Does anyone know about a new programming language that people are working on that just uses plain english to program?


----------



## ladavacm (Jun 18, 2001)

and it's been around since early sixties.  Even nowadays, worldwide, more lines of code are written in it than all any other language, simply because it takes a Stephen King sized novel to implement the simplest quick sort algorythm.
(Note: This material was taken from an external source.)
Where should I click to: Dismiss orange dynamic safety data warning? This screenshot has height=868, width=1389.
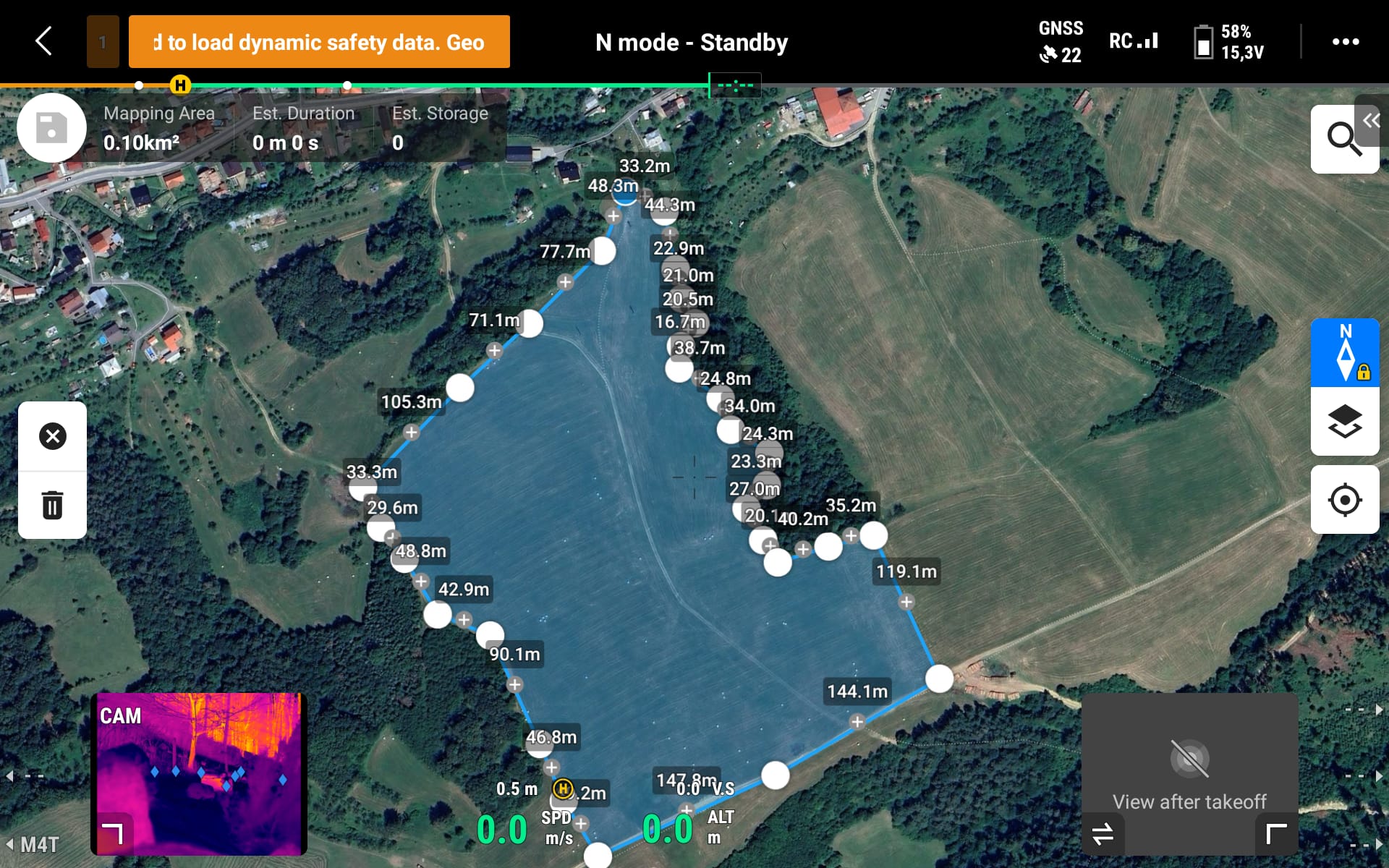[x=319, y=42]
Welcome to the world of COBOL.


----------



## AdmiralAK (Jun 18, 2001)

Ha ha ha @ COBOL   one of my friends is learning that and another "archaic" language FORTRAN in a university of aerospace & aeronautics in greece lol ... can you give us an example of COBOL ?  never seen COBOL code.


----------



## endian (Jun 18, 2001)

Plain english would make a lousy programming language. It's too ambiguous.
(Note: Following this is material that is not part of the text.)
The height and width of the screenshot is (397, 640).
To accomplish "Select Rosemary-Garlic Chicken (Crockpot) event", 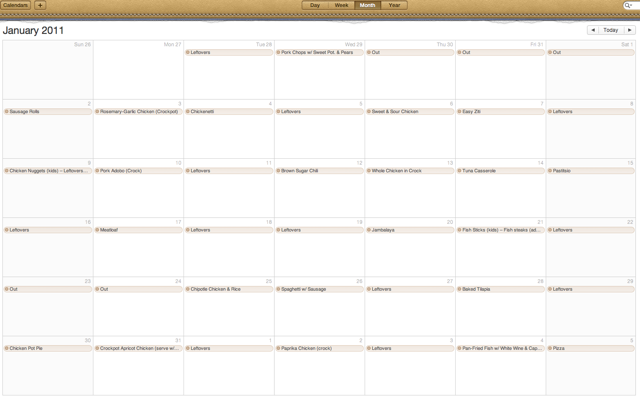I will coord(138,111).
Time flies like an arrow, but fruit flies like a banana.


----------



## rharder (Jun 20, 2001)

How 'bout these:

The bandage was wound around the wound.
When shot at, the dove dove into the bushes.
He did not object to the object.
The buck does funny things when the does are present.
and finally...
Since there is no time like the present, he thought it was time to present the present.

BTW, someone wrote the DeCSS (DVD-cracking) code in plain English in a way that an <i>ad hoc</i> compiler was able to generate machine code. Uh oh. Now we've got a free speech debate brewing.

-Rob


----------



## AdmiralAK (Jun 20, 2001)

I was kinda reminded of the "may I cus" thread....
I wonder what the compiler (of this plain english language) would interpret this as:

"Hey yo hommey, fuck those stupid little winblows machines" lol 


Admiral

disclaimer: please excuse any profanities used in the above post.


----------



## davidbrit2 (Jun 20, 2001)

Maybe we should make a programming language in Latin. It's slightly less ambiguous. Of couse, then everyone would be telling their compiler to "semper ubi sub ubi."


----------



## AdmiralAK (Jun 21, 2001)

Or any dead language for that language... why latin ??
Any scholar can decypher it... lets base it on ancient greek, aramaic, persian, egyptian or some other language lol

its called _ job security _ lol


----------



## davidbrit2 (Jun 21, 2001)

I would suggest doing it in Klingon, but that probably wouldn't much lower the readability among those who could decipher the code in English anyway. Maybe we could do it in morse code. The keyboard would only have four or five keys at most, so that would cut down on cost as well. Or wire up some NES Power Gloves and do it in sign language...


----------



## endian (Jun 21, 2001)

> Maybe we could do it in morse code



That'd be binary, wouldn't it? dot dash, one zero..


----------



## davidbrit2 (Jun 21, 2001)

Heh, this is all reminding me of that one Monty Python sketch...
The semaphore version of Wuthering Heights, Julius Caesar on an Aldis lamp, the smoke signal version of Gentlemen Prefer Blondes, etc.


----------